Friday, April 08, 2011


I dumped all of the dirt out of many of my many pots because tomorrow is FUSCHIA SATURDAY AT FRED MEYER!!!!!!!!!! FREE DIRT. I'll stop yelling now. It is a great thing they do. I take all of my pots and plant the heck out of their little fuschia starts. I like "dark eyes" and "lena" and "pink marshmallow." but each year, I get what I can and I think that some years the fuschia elves go in the middle of the night and switch all the little signage sticks so you pretty much get a crap shoot of colors. But that's okay. My need for order is slowly giving way to the entropy of life in SE Portland. We (the royal we) are building a fence so the dogs have somewhere to roam. I'm glad about it. I want the front yard back. I'm tired of looking at chickenwire, sawdust and dogshit. Sue me. Even entropic living has its limits. Also, the fence will serve as a barrier for Duffy's enthusiasm to meet and greet passersby, which looks more like a desire to tear the throat out of passing dogs. Not that he could, or would, but his act is pretty convincing. I'm just wondering if the neighbors will care about the fence. They don't seem to care about much of anything.
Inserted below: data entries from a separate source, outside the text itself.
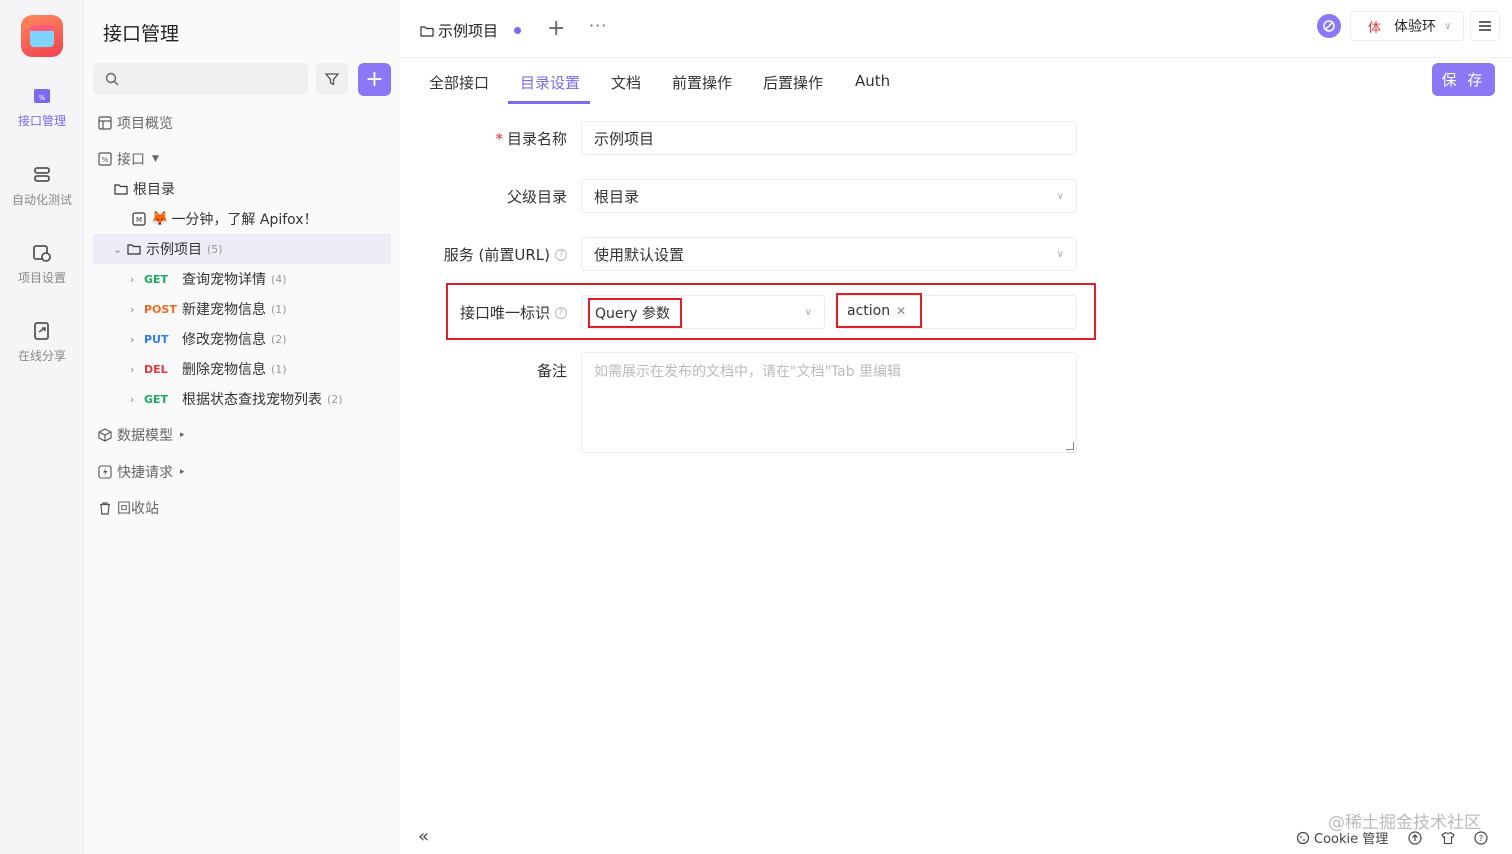 The height and width of the screenshot is (854, 1512). What do you see at coordinates (105, 435) in the screenshot?
I see `cube-icon` at bounding box center [105, 435].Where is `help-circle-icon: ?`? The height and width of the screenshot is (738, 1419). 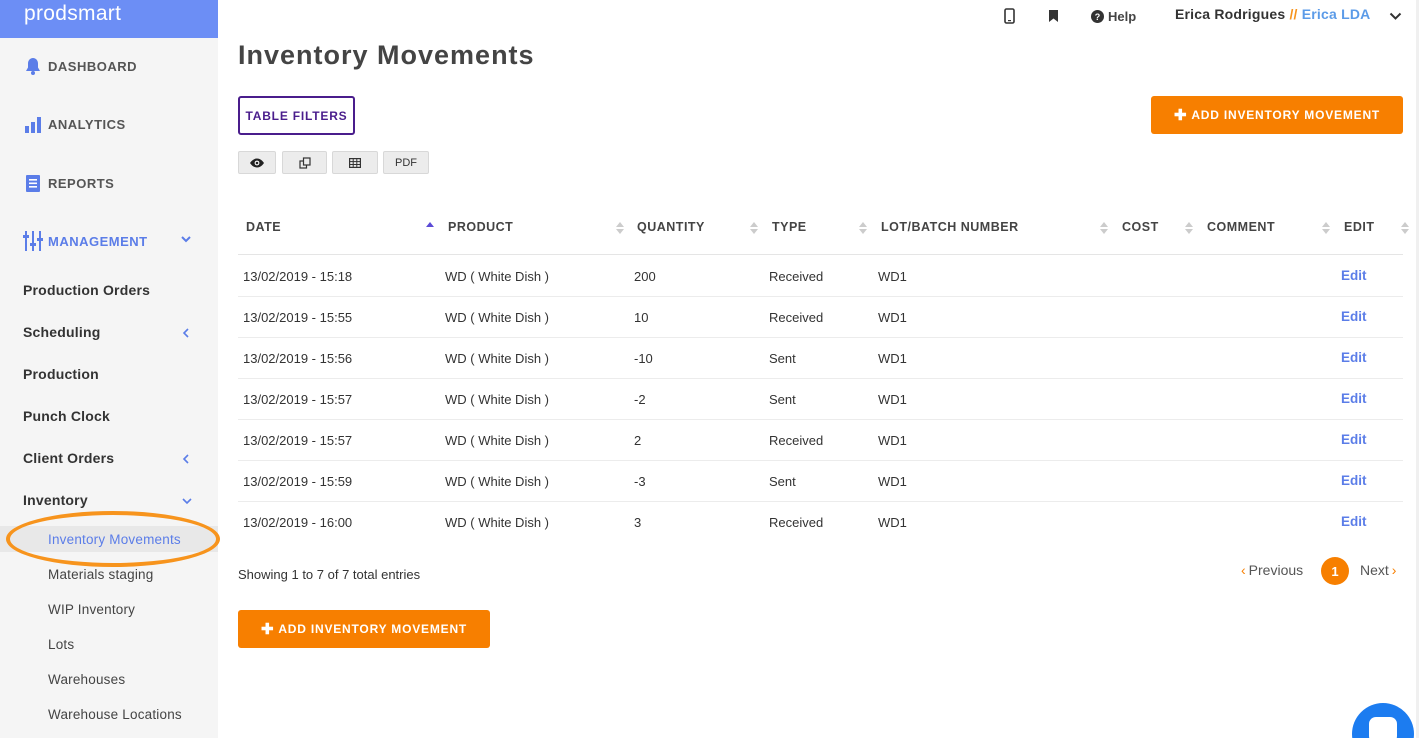 help-circle-icon: ? is located at coordinates (1098, 16).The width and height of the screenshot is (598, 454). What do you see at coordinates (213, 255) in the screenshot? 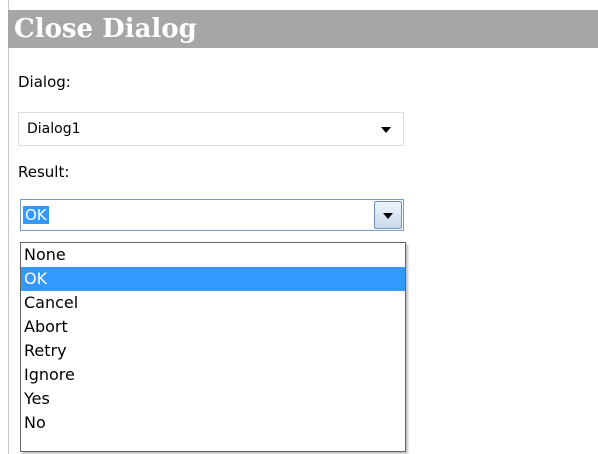
I see `result-option-none: None` at bounding box center [213, 255].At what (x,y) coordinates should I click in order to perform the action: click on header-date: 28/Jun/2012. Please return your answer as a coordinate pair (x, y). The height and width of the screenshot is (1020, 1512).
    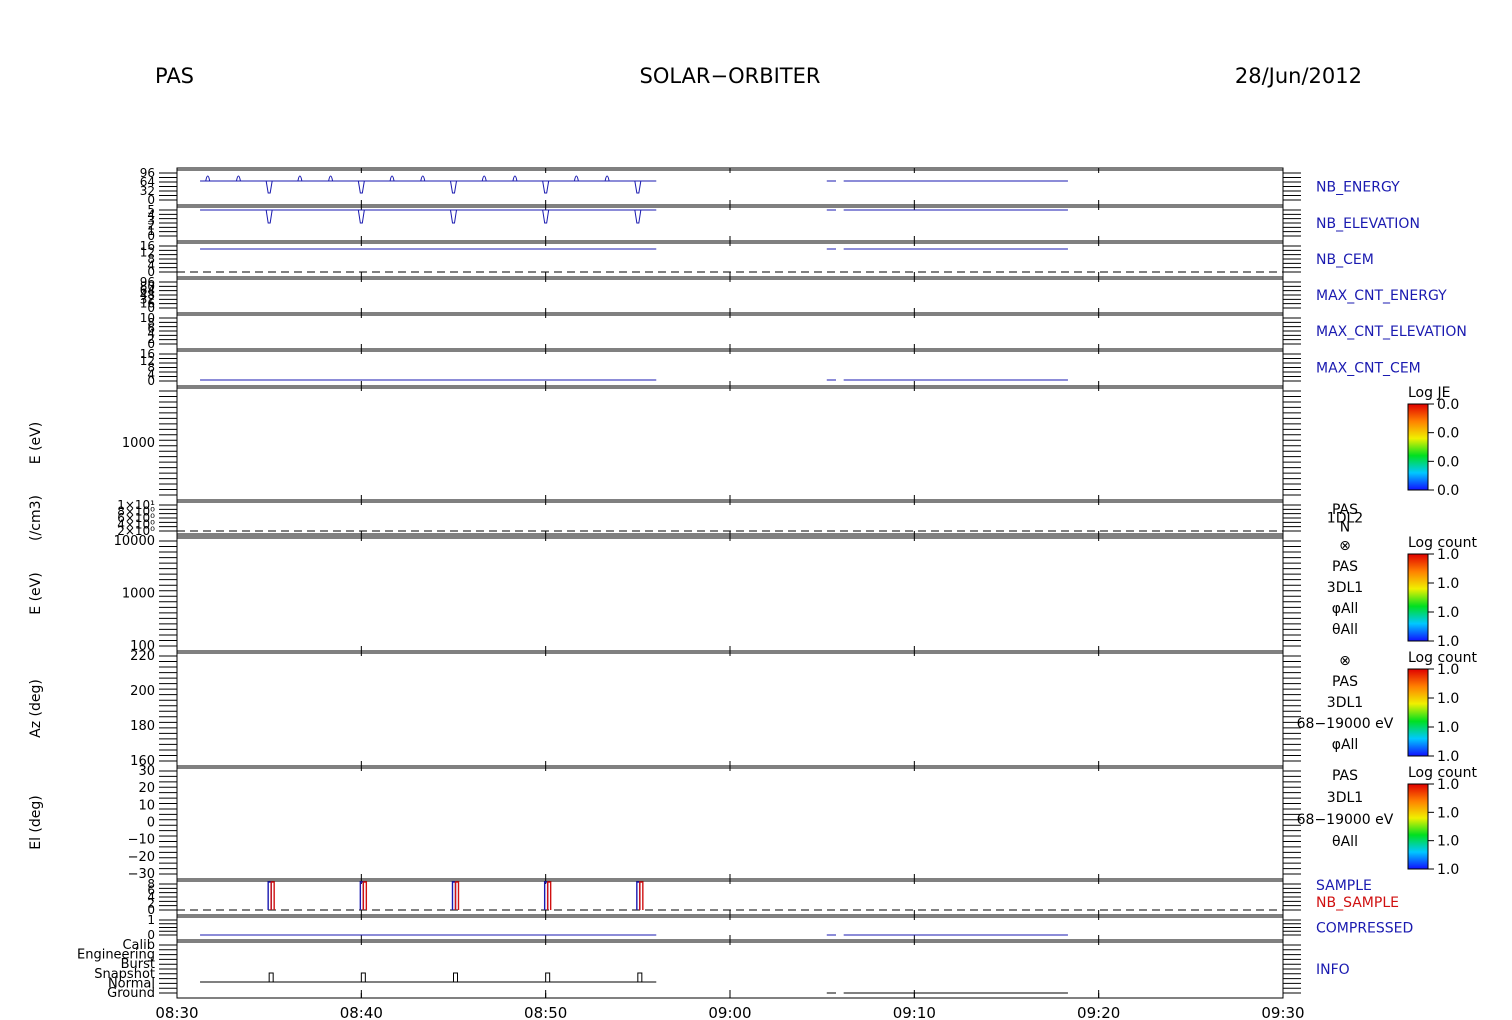
    Looking at the image, I should click on (1298, 76).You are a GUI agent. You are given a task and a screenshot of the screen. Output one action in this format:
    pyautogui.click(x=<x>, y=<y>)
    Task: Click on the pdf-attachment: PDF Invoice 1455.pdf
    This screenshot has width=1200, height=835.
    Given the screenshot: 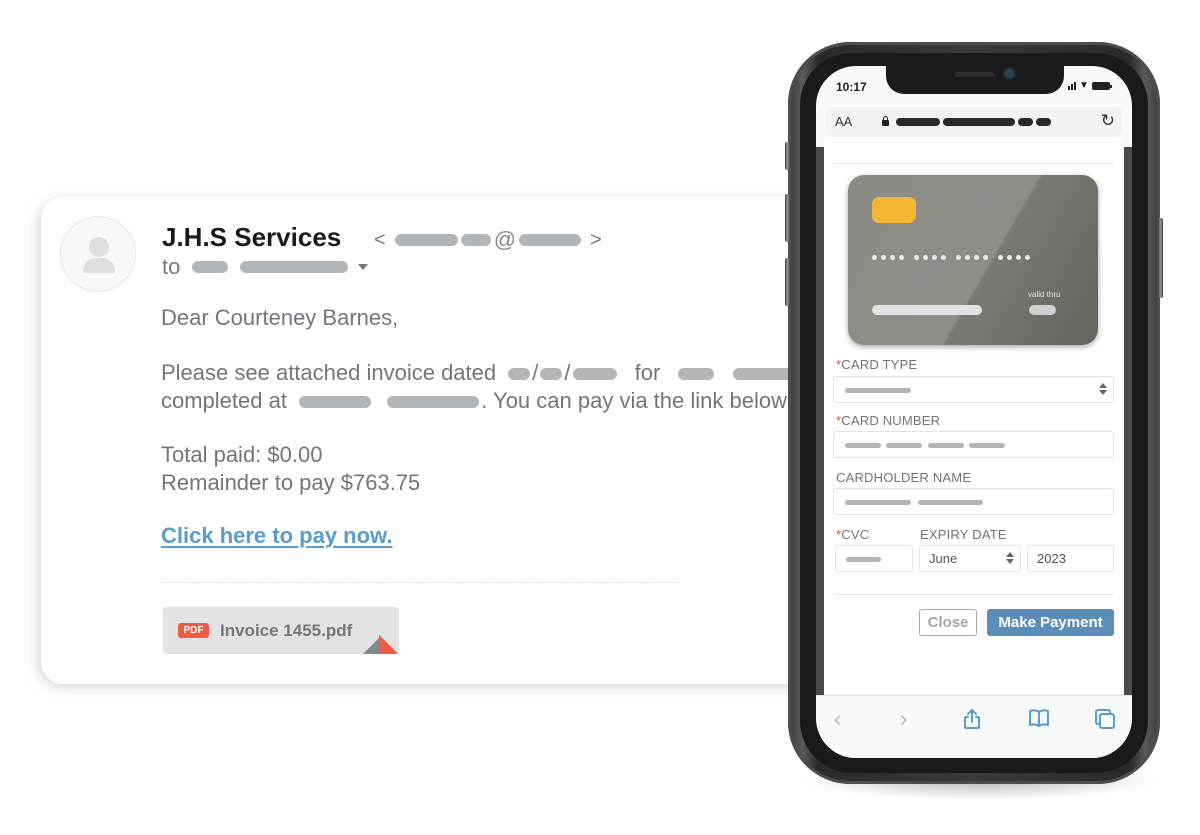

They are roommates that shift and change with the seasons; they all look alike and some of them come and go, so its hard to tell sometimes. My husband used to live in the house nextdoor, so he takes the "Toddler Property Laws" view of things. Look 'em up. Nevermind. I did it for you. Toddlers' Property Laws 1. If I like it, it's mine. 2. If it's in my hand, it's mine. 3. If I can take it from you, it's mine. 4. If I had it a little while ago, it's mine. 5. If it's mine, it must never appear to be yours in any way. 6. If I'm doing or building something, all the pieces are mine. 7. If it looks like mine, it is mine. 8. If I saw it first, it's mine. 9. If you are playing with something and you put it down, it automatically becomes mine. 10 If it's broken, it's yours.